» **REQUIRED TASKS**:
a) Reproduce the portion of the decision points text that begins with the words "Less Straightforward Parts" and ends with "into open questions.".
b) Duplicate the entries from their first line through the line containing "Action: (x=435, y=213)", including both of those lines.
-------- EXCERPT PROVIDED --------
Less Straightforward Parts (Decision Points)
These are the points where Phase 0 surfaced genuine choices that affect the architecture. Each is tagged with a recommended door type per ADR-009. The Architect should turn the accepted recommendations into ADRs, and the deferred ones into open questions.
DP-1: Host key sourcing — vault-derived vs config-loaded vs both
(Recommended: one-way door — needs an ADR)
russh's server::Config.keys: Vec<PrivateKey> holds the SSH host keys the
server presents during key exchange. The host key is the SSH layer's analogue
of the TLS layer's network identity — it is what the SSH client verifies
against known_hosts. Three sourcing paths exist:
- (a) Vault-derived: derive an Ed25519 key from the alknet-vault seed (HD path) and use it as the SSH host key. Aligns with the project's "everything keys-from-seed" philosophy (ADR-020, ADR-026) and means the SSH host key is deterministic from the mnemonic — a node restored from mnemonic gets the same SSH host key fingerprint.
- (b) Config-loaded: operator provides SSH host key file path(s) in
StaticConfig/DynamicConfig. Matches how OpenSSH works (/etc/ssh/ssh_host_ed25519_key). Simplest, decoupled from the vault. - (c) Both: vault-derived by default, config override for operators who
bring their own keys. Mirrors the TLS identity model (ADR-027's
TlsIdentity::RawKeydefault +X509/Acmefor domain-hosted).
Recommendation: (c) both, with vault-derived as the default. This
matches the symmetry with TlsIdentity in endpoint.md and respects the
"fingerprint-based, keys-from-seed" identity model. The vault is local-only by
construction (ADR-025) and assembly-layer-only access (ADR-019), so the SSH host
key is derived at startup and injected into SshAdapter::Config the same way
TLS RawKey identity is. Operators who want stable host keys independent of the
mnemonic can supply a key file. Phase 1 should write an ADR for this (likely
ADR-028) and a corresponding OQ if the exact config-field shape is unresolved.
DP-2: Per-connection host key selection
(Recommended: one-way door — needs an ADR, ties to DP-1)
When supporting multiple host keys (e.g., an Ed25519 default + an RSA key for
legacy clients), russh's server::Config.keys is a Vec and russh negotiates
which to use based on the client's offered algorithms. The selection is
deterministic per-russh-version but not configurable per-connection. Question:
do we need per-peer host key selection (e.g., present different host keys to
different peer networks)? Almost certainly no for v1 — one host key set per
node, advertised uniformly. Phase 1 should record this as the simple model and
leave per-connection selection as a future two-way-door if a use case arises.
DP-3: Crypto backend — aws-lc-rs (default) vs ring
(Recommended: two-way door — decide at implementation time, but pin the choice in an ADR if it has cross-crate consequences)
russh 0.60.2 requires exactly one of aws-lc-rs (default) or ring enabled;
enabling both silently picks aws-lc-rs. Both produce AES-GCM / ChaCha20-Poly1305.
Considerations:
aws-lc-rsis the russh default, has broader algorithm coverage, but brings NIST build machinery (a heavier build, requires a C compiler + cmake for the AWSLC build).ringis lighter-weight, smaller binary, simpler build.- Cross-crate consequence: alknet-core already depends on
rustls-acme = "0.12"withfeatures = ["aws-lc-rs"](seecrates/alknet-core/Cargo.toml), soaws-lc-rsis already in the workspace's build. Choosingringfor russh while alknet-core usesaws-lc-rswould put both crypto backends in the final binary — wasteful but not incorrect.
-------- DATA --------
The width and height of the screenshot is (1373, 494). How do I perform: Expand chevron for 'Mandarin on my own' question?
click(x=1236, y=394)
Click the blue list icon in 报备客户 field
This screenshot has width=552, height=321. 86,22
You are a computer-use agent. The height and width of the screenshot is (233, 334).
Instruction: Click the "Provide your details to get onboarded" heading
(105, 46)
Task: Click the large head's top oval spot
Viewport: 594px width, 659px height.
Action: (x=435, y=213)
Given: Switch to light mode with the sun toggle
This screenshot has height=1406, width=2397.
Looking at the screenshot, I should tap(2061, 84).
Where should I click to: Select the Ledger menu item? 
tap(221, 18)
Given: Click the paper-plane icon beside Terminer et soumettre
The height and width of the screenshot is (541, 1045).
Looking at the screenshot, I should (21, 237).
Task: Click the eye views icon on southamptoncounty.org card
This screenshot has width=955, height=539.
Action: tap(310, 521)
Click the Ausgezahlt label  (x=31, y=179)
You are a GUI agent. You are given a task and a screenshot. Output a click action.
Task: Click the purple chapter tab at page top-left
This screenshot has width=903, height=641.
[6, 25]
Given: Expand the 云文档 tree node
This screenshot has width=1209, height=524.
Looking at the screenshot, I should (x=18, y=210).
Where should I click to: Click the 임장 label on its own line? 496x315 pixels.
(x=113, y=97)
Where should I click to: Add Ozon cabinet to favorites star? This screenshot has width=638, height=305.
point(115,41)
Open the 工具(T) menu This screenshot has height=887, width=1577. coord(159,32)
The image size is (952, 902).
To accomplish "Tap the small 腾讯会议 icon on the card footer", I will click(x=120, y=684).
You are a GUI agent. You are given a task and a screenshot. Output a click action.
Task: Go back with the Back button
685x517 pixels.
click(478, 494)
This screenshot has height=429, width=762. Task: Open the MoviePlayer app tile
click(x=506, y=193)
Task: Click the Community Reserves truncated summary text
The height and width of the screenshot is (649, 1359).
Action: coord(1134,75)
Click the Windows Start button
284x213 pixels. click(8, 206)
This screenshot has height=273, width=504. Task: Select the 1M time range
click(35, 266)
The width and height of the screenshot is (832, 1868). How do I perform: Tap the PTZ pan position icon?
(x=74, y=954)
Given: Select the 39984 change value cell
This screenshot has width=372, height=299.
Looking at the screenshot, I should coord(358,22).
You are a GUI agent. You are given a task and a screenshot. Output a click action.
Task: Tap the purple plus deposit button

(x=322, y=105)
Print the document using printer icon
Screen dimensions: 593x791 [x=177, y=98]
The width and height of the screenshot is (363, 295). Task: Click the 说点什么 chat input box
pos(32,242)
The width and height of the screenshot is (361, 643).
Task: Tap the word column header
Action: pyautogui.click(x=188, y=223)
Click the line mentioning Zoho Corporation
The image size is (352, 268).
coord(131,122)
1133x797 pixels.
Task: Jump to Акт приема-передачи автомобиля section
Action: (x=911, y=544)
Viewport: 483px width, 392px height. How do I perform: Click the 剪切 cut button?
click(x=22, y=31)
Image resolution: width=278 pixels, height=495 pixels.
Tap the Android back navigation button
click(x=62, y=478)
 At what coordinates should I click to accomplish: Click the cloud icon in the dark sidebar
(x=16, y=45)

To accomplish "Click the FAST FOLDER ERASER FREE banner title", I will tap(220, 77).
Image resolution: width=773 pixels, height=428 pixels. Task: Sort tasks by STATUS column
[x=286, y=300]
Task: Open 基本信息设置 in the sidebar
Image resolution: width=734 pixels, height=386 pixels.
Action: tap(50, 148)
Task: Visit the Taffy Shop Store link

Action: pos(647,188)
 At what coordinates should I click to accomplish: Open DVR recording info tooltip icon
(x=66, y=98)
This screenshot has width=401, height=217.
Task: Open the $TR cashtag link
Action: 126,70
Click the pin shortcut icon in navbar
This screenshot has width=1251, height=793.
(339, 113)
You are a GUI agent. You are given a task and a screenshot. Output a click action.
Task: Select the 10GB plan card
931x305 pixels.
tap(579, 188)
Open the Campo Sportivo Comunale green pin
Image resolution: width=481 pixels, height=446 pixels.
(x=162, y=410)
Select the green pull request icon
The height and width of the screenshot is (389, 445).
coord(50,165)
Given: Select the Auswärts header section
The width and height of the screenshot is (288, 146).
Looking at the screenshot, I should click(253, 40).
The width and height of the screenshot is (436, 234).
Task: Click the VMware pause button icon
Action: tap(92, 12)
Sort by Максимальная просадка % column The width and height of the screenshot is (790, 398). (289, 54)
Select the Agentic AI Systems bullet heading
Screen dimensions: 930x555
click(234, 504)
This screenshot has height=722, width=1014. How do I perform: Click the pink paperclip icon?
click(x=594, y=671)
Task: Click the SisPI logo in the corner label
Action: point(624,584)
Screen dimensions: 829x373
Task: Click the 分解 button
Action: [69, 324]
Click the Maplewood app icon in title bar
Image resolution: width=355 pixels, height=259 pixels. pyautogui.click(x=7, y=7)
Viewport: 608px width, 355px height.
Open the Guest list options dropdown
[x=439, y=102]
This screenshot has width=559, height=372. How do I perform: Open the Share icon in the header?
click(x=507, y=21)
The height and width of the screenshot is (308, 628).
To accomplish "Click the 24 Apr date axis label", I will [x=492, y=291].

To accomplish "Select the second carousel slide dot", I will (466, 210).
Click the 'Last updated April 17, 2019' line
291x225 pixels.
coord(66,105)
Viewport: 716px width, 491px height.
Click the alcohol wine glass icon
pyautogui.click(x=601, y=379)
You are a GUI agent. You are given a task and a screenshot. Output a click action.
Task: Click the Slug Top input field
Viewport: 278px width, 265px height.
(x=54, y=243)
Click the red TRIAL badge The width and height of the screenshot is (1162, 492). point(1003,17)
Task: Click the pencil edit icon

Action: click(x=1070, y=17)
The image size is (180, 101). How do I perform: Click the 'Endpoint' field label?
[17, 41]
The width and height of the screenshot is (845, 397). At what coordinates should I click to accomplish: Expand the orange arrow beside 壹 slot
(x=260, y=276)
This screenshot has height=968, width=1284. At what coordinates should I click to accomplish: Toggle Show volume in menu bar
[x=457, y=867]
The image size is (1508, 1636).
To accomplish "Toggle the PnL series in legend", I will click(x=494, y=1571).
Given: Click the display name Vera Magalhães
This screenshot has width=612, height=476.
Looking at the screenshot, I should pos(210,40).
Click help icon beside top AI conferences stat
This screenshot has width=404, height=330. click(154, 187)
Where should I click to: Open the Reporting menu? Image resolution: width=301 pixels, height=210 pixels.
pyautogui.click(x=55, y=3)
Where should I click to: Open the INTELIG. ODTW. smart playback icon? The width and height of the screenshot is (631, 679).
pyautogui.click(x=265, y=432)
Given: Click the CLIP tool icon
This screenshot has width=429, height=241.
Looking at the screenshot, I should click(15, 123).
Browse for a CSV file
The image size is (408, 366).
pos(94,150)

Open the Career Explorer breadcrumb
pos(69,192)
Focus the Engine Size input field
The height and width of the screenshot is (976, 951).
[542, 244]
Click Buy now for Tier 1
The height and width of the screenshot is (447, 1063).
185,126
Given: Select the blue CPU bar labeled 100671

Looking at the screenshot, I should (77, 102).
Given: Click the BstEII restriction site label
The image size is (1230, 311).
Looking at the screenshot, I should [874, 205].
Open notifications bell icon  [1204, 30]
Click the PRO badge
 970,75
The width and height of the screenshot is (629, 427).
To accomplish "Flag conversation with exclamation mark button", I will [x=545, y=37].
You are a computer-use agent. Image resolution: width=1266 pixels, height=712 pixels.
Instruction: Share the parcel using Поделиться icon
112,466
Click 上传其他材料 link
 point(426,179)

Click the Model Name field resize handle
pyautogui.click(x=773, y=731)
--------
» **TASK RESPONSES**:
a)
Less Straightforward Parts (Decision Points)
These are the points where Phase 0 surfaced genuine choices that affect the architecture. Each is tagged with a recommended door type per ADR-009. The Architect should turn the accepted recommendations into ADRs, and the deferred ones into open questions.

b)
The width and height of the screenshot is (1373, 494). How do I perform: Expand chevron for 'Mandarin on my own' question?
click(x=1236, y=394)
Click the blue list icon in 报备客户 field
This screenshot has width=552, height=321. 86,22
You are a computer-use agent. The height and width of the screenshot is (233, 334).
Instruction: Click the "Provide your details to get onboarded" heading
(105, 46)
Task: Click the large head's top oval spot
Viewport: 594px width, 659px height.
Action: (x=435, y=213)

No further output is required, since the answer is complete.